▸ Your instructions
Rewrite the data below as a numbered list, leaving out any blank lines.

▸ Provided entries

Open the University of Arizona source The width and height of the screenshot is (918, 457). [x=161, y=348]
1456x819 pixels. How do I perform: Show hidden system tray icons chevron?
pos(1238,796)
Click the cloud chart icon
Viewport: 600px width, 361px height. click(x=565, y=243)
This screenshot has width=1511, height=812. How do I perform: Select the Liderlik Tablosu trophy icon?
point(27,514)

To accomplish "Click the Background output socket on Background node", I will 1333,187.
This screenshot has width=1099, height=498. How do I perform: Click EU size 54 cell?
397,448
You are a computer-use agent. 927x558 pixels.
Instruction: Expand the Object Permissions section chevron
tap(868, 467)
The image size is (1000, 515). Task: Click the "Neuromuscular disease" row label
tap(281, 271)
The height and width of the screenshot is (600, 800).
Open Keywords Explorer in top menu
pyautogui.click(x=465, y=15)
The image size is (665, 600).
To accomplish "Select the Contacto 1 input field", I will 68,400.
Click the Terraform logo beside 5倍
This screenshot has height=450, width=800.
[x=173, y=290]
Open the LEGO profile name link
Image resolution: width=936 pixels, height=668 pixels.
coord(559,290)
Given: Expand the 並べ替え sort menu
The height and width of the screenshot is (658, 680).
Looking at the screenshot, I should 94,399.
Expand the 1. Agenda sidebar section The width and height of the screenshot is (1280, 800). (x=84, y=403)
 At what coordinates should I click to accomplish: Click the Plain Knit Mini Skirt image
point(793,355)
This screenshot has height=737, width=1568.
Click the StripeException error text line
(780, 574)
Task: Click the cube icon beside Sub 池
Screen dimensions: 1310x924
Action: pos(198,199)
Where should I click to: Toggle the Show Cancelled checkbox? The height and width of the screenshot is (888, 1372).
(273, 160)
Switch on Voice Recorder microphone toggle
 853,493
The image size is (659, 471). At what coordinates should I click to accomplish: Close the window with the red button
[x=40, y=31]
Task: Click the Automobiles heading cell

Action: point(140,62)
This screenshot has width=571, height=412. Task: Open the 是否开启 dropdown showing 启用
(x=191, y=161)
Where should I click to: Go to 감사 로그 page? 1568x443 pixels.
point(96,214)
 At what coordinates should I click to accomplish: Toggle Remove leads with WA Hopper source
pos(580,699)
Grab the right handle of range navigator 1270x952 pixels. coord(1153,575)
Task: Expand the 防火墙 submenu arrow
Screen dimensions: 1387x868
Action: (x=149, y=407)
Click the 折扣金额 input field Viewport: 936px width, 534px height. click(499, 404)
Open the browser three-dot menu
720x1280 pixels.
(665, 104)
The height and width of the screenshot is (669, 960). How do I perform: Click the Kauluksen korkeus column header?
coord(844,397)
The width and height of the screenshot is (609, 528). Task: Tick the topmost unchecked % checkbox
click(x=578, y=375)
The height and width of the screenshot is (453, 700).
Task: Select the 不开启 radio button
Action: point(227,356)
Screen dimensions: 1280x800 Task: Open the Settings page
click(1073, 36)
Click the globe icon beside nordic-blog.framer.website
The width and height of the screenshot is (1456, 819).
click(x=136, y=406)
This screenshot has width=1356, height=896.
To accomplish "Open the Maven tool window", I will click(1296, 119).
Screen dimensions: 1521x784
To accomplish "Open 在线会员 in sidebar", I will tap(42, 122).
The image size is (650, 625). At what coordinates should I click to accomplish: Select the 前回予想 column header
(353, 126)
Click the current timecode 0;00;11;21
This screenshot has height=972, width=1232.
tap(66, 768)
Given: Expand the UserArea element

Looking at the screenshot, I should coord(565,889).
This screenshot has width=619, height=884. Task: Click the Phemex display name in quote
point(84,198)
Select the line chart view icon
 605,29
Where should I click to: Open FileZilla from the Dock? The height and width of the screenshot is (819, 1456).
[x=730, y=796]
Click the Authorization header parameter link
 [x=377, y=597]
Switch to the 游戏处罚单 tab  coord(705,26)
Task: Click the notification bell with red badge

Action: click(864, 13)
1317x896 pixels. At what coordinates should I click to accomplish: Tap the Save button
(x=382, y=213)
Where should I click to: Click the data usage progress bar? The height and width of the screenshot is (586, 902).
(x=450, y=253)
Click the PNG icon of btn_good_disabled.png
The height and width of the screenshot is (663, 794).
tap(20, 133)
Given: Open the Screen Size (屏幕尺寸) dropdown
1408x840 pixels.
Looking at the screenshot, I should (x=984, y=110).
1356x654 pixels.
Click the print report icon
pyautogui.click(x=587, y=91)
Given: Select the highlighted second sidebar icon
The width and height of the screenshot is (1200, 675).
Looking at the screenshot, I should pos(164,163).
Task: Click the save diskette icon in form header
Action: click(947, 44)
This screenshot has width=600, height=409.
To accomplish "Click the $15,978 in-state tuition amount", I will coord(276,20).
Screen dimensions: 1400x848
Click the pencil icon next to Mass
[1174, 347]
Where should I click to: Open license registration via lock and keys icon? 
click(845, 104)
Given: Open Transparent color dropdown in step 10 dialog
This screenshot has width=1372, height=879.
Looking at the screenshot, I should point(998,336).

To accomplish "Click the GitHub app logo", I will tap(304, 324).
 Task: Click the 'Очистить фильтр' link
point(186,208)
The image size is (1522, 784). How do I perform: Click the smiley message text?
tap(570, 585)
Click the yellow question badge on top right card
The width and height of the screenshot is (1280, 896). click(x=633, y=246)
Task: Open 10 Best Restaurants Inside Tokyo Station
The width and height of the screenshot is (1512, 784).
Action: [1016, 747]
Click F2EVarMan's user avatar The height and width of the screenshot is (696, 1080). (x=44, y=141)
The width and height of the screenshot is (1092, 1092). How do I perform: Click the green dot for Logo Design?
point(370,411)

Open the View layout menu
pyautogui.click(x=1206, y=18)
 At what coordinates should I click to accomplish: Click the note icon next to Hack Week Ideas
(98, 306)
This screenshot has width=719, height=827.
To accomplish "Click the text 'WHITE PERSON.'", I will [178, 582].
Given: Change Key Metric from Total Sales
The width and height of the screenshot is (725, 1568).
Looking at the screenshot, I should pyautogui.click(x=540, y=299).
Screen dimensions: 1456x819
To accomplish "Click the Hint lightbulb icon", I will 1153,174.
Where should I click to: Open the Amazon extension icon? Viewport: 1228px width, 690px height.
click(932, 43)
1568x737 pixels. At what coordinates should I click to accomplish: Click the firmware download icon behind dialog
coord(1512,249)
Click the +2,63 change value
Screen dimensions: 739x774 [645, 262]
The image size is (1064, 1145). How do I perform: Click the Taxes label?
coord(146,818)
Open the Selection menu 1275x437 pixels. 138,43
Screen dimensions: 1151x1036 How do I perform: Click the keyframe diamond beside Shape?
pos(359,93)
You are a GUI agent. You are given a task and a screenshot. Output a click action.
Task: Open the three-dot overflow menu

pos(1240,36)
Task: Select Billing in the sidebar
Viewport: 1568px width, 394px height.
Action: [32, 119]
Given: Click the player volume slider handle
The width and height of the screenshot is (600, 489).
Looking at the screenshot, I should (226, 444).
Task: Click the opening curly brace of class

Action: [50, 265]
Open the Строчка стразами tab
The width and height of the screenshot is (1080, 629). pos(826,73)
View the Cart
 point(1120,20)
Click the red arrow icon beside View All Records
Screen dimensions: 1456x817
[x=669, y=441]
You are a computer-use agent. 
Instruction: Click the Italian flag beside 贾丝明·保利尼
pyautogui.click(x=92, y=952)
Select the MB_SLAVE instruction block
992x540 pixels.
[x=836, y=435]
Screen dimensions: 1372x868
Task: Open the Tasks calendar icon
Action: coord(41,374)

▸ Task response
1. Open the University of Arizona source The width and height of the screenshot is (918, 457). [x=161, y=348]
2. 1456x819 pixels. How do I perform: Show hidden system tray icons chevron?
3. pos(1238,796)
4. Click the cloud chart icon
5. Viewport: 600px width, 361px height. click(x=565, y=243)
6. This screenshot has width=1511, height=812. How do I perform: Select the Liderlik Tablosu trophy icon?
7. point(27,514)
8. To accomplish "Click the Background output socket on Background node", I will 1333,187.
9. This screenshot has width=1099, height=498. How do I perform: Click EU size 54 cell?
10. 397,448
11. You are a computer-use agent. 927x558 pixels.
12. Instruction: Expand the Object Permissions section chevron
13. tap(868, 467)
14. The image size is (1000, 515). Task: Click the "Neuromuscular disease" row label
15. tap(281, 271)
16. The height and width of the screenshot is (600, 800).
17. Open Keywords Explorer in top menu
18. pyautogui.click(x=465, y=15)
19. The image size is (665, 600).
20. To accomplish "Select the Contacto 1 input field", I will 68,400.
21. Click the Terraform logo beside 5倍
22. This screenshot has height=450, width=800.
23. [x=173, y=290]
24. Open the LEGO profile name link
25. Image resolution: width=936 pixels, height=668 pixels.
26. coord(559,290)
27. Given: Expand the 並べ替え sort menu
28. The height and width of the screenshot is (658, 680).
29. Looking at the screenshot, I should 94,399.
30. Expand the 1. Agenda sidebar section The width and height of the screenshot is (1280, 800). (x=84, y=403)
31.  At what coordinates should I click to accomplish: Click the Plain Knit Mini Skirt image
32. point(793,355)
33. This screenshot has height=737, width=1568.
34. Click the StripeException error text line
35. (780, 574)
36. Task: Click the cube icon beside Sub 池
37. Screen dimensions: 1310x924
38. Action: pos(198,199)
39. Where should I click to: Toggle the Show Cancelled checkbox? The height and width of the screenshot is (888, 1372).
40. (273, 160)
41. Switch on Voice Recorder microphone toggle
42.  853,493
43. The image size is (659, 471). At what coordinates should I click to accomplish: Close the window with the red button
44. [x=40, y=31]
45. Task: Click the Automobiles heading cell
46. Action: point(140,62)
47. This screenshot has width=571, height=412. Task: Open the 是否开启 dropdown showing 启用
48. (x=191, y=161)
49. Where should I click to: Go to 감사 로그 page? 1568x443 pixels.
50. point(96,214)
51.  At what coordinates should I click to accomplish: Toggle Remove leads with WA Hopper source
52. pos(580,699)
53. Grab the right handle of range navigator 1270x952 pixels. coord(1153,575)
54. Task: Expand the 防火墙 submenu arrow
55. Screen dimensions: 1387x868
56. Action: (x=149, y=407)
57. Click the 折扣金额 input field Viewport: 936px width, 534px height. click(499, 404)
58. Open the browser three-dot menu
59. 720x1280 pixels.
60. (665, 104)
61. The height and width of the screenshot is (669, 960). How do I perform: Click the Kauluksen korkeus column header?
62. coord(844,397)
63. The width and height of the screenshot is (609, 528). Task: Tick the topmost unchecked % checkbox
64. click(x=578, y=375)
65. The height and width of the screenshot is (453, 700).
66. Task: Select the 不开启 radio button
67. Action: point(227,356)
68. Screen dimensions: 1280x800 Task: Open the Settings page
69. click(1073, 36)
70. Click the globe icon beside nordic-blog.framer.website
71. The width and height of the screenshot is (1456, 819).
72. click(x=136, y=406)
73. This screenshot has width=1356, height=896.
74. To accomplish "Open the Maven tool window", I will click(1296, 119).
75. Screen dimensions: 1521x784
76. To accomplish "Open 在线会员 in sidebar", I will tap(42, 122).
77. The image size is (650, 625). At what coordinates should I click to accomplish: Select the 前回予想 column header
78. (353, 126)
79. Click the current timecode 0;00;11;21
80. This screenshot has height=972, width=1232.
81. tap(66, 768)
82. Given: Expand the UserArea element
83. Looking at the screenshot, I should coord(565,889).
84. This screenshot has width=619, height=884. Task: Click the Phemex display name in quote
85. point(84,198)
86. Select the line chart view icon
87.  605,29
88. Where should I click to: Open FileZilla from the Dock? The height and width of the screenshot is (819, 1456).
89. [x=730, y=796]
90. Click the Authorization header parameter link
91.  [x=377, y=597]
92. Switch to the 游戏处罚单 tab  coord(705,26)
93. Task: Click the notification bell with red badge
94. Action: click(864, 13)
95. 1317x896 pixels. At what coordinates should I click to accomplish: Tap the Save button
96. (x=382, y=213)
97. Where should I click to: Click the data usage progress bar? The height and width of the screenshot is (586, 902).
98. (x=450, y=253)
99. Click the PNG icon of btn_good_disabled.png
100. The height and width of the screenshot is (663, 794).
101. tap(20, 133)
102. Given: Open the Screen Size (屏幕尺寸) dropdown
103. 1408x840 pixels.
104. Looking at the screenshot, I should (x=984, y=110).
105. 1356x654 pixels.
106. Click the print report icon
107. pyautogui.click(x=587, y=91)
108. Given: Select the highlighted second sidebar icon
109. The width and height of the screenshot is (1200, 675).
110. Looking at the screenshot, I should pos(164,163).
111. Task: Click the save diskette icon in form header
112. Action: click(947, 44)
113. This screenshot has width=600, height=409.
114. To accomplish "Click the $15,978 in-state tuition amount", I will coord(276,20).
115. Screen dimensions: 1400x848
116. Click the pencil icon next to Mass
117. [1174, 347]
118. Where should I click to: Open license registration via lock and keys icon? 
119. click(845, 104)
120. Given: Open Transparent color dropdown in step 10 dialog
121. This screenshot has width=1372, height=879.
122. Looking at the screenshot, I should point(998,336).
123. To accomplish "Click the GitHub app logo", I will tap(304, 324).
124.  Task: Click the 'Очистить фильтр' link
125. point(186,208)
126. The image size is (1522, 784). How do I perform: Click the smiley message text?
127. tap(570, 585)
128. Click the yellow question badge on top right card
129. The width and height of the screenshot is (1280, 896). click(x=633, y=246)
130. Task: Open 10 Best Restaurants Inside Tokyo Station
131. The width and height of the screenshot is (1512, 784).
132. Action: [1016, 747]
133. Click F2EVarMan's user avatar The height and width of the screenshot is (696, 1080). (x=44, y=141)
134. The width and height of the screenshot is (1092, 1092). How do I perform: Click the green dot for Logo Design?
135. point(370,411)
136. Open the View layout menu
137. pyautogui.click(x=1206, y=18)
138.  At what coordinates should I click to accomplish: Click the note icon next to Hack Week Ideas
139. (98, 306)
140. This screenshot has width=719, height=827.
141. To accomplish "Click the text 'WHITE PERSON.'", I will [178, 582].
142. Given: Change Key Metric from Total Sales
143. The width and height of the screenshot is (725, 1568).
144. Looking at the screenshot, I should pyautogui.click(x=540, y=299).
145. Screen dimensions: 1456x819
146. To accomplish "Click the Hint lightbulb icon", I will 1153,174.
147. Where should I click to: Open the Amazon extension icon? Viewport: 1228px width, 690px height.
148. click(932, 43)
149. 1568x737 pixels. At what coordinates should I click to accomplish: Click the firmware download icon behind dialog
150. coord(1512,249)
151. Click the +2,63 change value
152. Screen dimensions: 739x774 [645, 262]
153. The image size is (1064, 1145). How do I perform: Click the Taxes label?
154. coord(146,818)
155. Open the Selection menu 1275x437 pixels. 138,43
156. Screen dimensions: 1151x1036 How do I perform: Click the keyframe diamond beside Shape?
157. pos(359,93)
158. You are a GUI agent. You are given a task and a screenshot. Output a click action.
159. Task: Open the three-dot overflow menu
160. pos(1240,36)
161. Task: Select Billing in the sidebar
162. Viewport: 1568px width, 394px height.
163. Action: [32, 119]
164. Given: Click the player volume slider handle
165. The width and height of the screenshot is (600, 489).
166. Looking at the screenshot, I should (226, 444).
167. Task: Click the opening curly brace of class
168. Action: [50, 265]
169. Open the Строчка стразами tab
170. The width and height of the screenshot is (1080, 629). pos(826,73)
171. View the Cart
172.  point(1120,20)
173. Click the red arrow icon beside View All Records
174. Screen dimensions: 1456x817
175. [x=669, y=441]
176. You are a computer-use agent. 
177. Instruction: Click the Italian flag beside 贾丝明·保利尼
178. pyautogui.click(x=92, y=952)
179. Select the MB_SLAVE instruction block
180. 992x540 pixels.
181. [x=836, y=435]
182. Screen dimensions: 1372x868
183. Task: Open the Tasks calendar icon
184. Action: coord(41,374)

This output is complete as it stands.